Excerpt provided =>
Cogs and Wheels: The material culture of revolutionary China

October 19, 2007

The Red Detachment of Women (1970)

I’ve been neglecting this blog recently.  Mainly because my final year has crept up on me, and the ensuing panic has caused me to devote a little more time to actually writing-up my damn thesis!  But I have been watching The Red Detachment of Women on DVD (in two sittings – the casts’ endless ‘determined fists’ get a little wearing after a while!).

Well, I can see why this and the other revolutionary operas were so appealing to audiences.  I know very little about ballet, but the performance of the cast is clearly dazzling (unsurprising given the harsh regime meted out by studios – read Anchee Min’s Red Azalea for more details), the score is rousing and colours vivid (and of course, red predominates).  Added to that is the fact that there would have been very little ‘entertainment’ available during the Cultural Revolution, making the opportunity to see a film – regardless of its propagandist content – a real treat.

The story is a fairly formulaic, gender-role reversed take on good vs. evil; girl escapes from dastardly landlord, hero saves girl, girl joins the Red Army (okay, that’s not in the vein of most classic stories!), girl leads her detachment into battle, hero is injured but survives only to be captured by evil landlord, girl single-handedly does for evil landlord and saves the hero, the masses are liberated by the victorious Red Army, etc, etc,.  Added to that is the propagandist sub-plot, i.e. join the Red Army, it’ll be fantastic.  You’ll have a great time (much like the adverts for the forces currently shown on TV!), plenty to eat and the locals will think you’re great!  Plus, if you’re a woman, you’ll get to wear a natty knee-length shorts with leg warmers combo (a sartorial choice which had no – as far as I am aware – basis in reality).  A half-arsed attempt at ‘sexing’ up the film to appeal to the masses, perhaps?  Seems a rather bizarre decision for the costume designers to take, given that they were working in the midst of the Cultural Revolution, with its emphasis on androgyny and desexualisation of women.  Still, having said that, cultural supremo, Jiang Qing, was a rather peculiar woman herself.

What the task asks =>
Reproduce the blog post on The Red Detachment of Women word for word.

Entries =>

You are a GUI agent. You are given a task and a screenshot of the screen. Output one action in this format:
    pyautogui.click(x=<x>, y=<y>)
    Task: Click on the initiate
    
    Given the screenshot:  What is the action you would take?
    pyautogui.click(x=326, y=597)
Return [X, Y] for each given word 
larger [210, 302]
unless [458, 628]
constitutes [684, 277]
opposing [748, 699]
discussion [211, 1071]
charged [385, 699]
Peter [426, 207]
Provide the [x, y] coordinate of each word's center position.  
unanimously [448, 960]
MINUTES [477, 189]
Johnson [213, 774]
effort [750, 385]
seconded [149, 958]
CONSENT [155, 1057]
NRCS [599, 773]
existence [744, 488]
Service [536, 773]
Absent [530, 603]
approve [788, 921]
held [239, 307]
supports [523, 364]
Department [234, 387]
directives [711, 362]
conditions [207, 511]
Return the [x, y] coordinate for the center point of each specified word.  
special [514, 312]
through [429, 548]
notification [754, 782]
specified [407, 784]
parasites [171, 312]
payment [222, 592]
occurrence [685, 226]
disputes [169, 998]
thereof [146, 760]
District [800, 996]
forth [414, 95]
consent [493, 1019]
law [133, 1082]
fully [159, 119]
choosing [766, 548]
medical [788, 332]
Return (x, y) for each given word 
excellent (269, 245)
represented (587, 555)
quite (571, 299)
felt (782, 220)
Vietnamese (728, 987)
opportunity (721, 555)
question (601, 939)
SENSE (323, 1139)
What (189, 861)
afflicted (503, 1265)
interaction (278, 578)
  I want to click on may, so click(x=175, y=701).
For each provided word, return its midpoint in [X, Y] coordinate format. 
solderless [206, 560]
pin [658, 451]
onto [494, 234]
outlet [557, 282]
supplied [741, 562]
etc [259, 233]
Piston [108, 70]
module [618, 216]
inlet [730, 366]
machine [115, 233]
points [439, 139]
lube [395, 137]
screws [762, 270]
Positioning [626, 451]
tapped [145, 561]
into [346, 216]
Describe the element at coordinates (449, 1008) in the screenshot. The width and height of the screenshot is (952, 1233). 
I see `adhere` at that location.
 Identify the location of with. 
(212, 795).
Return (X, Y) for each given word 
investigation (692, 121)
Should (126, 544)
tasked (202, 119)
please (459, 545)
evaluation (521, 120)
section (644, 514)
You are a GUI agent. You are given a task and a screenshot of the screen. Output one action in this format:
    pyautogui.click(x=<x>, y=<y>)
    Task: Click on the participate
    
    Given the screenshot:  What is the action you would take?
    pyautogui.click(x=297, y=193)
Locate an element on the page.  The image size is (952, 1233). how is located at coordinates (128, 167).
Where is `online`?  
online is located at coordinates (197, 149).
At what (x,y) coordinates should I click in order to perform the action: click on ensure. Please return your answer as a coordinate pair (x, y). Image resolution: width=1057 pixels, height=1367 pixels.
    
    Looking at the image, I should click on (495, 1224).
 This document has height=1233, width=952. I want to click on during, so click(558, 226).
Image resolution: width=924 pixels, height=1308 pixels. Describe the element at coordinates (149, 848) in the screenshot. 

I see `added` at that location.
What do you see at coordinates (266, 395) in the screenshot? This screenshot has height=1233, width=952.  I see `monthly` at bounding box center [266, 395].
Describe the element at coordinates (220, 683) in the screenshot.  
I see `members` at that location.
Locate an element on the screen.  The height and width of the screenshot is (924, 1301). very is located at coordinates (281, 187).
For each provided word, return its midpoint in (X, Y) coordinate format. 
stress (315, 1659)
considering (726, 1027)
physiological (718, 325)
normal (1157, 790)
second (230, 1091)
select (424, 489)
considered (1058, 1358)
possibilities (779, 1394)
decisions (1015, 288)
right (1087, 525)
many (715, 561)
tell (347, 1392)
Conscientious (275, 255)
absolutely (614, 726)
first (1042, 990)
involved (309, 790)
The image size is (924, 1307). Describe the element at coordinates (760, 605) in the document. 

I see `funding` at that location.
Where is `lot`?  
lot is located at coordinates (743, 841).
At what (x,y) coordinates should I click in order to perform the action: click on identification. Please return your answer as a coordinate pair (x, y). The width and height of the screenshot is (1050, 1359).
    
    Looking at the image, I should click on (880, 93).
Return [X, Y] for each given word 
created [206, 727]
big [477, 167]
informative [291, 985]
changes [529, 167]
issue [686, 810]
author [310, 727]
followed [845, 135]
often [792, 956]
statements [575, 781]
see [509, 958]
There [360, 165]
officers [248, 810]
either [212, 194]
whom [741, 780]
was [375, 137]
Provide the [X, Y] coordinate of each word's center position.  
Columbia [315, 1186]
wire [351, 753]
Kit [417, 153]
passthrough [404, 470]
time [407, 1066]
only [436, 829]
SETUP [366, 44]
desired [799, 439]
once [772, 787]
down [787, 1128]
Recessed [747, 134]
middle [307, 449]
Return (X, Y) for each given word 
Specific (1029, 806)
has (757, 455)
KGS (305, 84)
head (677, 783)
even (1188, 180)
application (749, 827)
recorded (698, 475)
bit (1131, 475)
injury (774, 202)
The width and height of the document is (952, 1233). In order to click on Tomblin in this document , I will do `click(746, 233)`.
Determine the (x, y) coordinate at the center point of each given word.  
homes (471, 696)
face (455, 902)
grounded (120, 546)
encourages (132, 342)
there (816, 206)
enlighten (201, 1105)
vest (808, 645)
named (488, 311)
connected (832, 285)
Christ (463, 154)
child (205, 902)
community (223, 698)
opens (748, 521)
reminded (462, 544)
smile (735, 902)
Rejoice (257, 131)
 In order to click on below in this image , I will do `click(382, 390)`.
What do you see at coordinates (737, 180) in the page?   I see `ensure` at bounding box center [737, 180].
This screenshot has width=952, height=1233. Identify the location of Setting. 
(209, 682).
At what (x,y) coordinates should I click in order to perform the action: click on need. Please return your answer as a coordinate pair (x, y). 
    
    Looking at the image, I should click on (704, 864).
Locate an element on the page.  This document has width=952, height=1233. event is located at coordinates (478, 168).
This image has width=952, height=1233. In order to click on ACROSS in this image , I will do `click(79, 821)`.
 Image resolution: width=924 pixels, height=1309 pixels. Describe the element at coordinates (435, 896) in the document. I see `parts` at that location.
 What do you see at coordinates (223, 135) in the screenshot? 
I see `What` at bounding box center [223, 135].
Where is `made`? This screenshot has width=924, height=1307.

Answer in full =>
Cogs and Wheels: The material culture of revolutionary China

October 19, 2007

The Red Detachment of Women (1970)

I’ve been neglecting this blog recently.  Mainly because my final year has crept up on me, and the ensuing panic has caused me to devote a little more time to actually writing-up my damn thesis!  But I have been watching The Red Detachment of Women on DVD (in two sittings – the casts’ endless ‘determined fists’ get a little wearing after a while!).

Well, I can see why this and the other revolutionary operas were so appealing to audiences.  I know very little about ballet, but the performance of the cast is clearly dazzling (unsurprising given the harsh regime meted out by studios – read Anchee Min’s Red Azalea for more details), the score is rousing and colours vivid (and of course, red predominates).  Added to that is the fact that there would have been very little ‘entertainment’ available during the Cultural Revolution, making the opportunity to see a film – regardless of its propagandist content – a real treat.

The story is a fairly formulaic, gender-role reversed take on good vs. evil; girl escapes from dastardly landlord, hero saves girl, girl joins the Red Army (okay, that’s not in the vein of most classic stories!), girl leads her detachment into battle, hero is injured but survives only to be captured by evil landlord, girl single-handedly does for evil landlord and saves the hero, the masses are liberated by the victorious Red Army, etc, etc,.  Added to that is the propagandist sub-plot, i.e. join the Red Army, it’ll be fantastic.  You’ll have a great time (much like the adverts for the forces currently shown on TV!), plenty to eat and the locals will think you’re great!  Plus, if you’re a woman, you’ll get to wear a natty knee-length shorts with leg warmers combo (a sartorial choice which had no – as far as I am aware – basis in reality).  A half-arsed attempt at ‘sexing’ up the film to appeal to the masses, perhaps?  Seems a rather bizarre decision for the costume designers to take, given that they were working in the midst of the Cultural Revolution, with its emphasis on androgyny and desexualisation of women.  Still, having said that, cultural supremo, Jiang Qing, was a rather peculiar woman herself.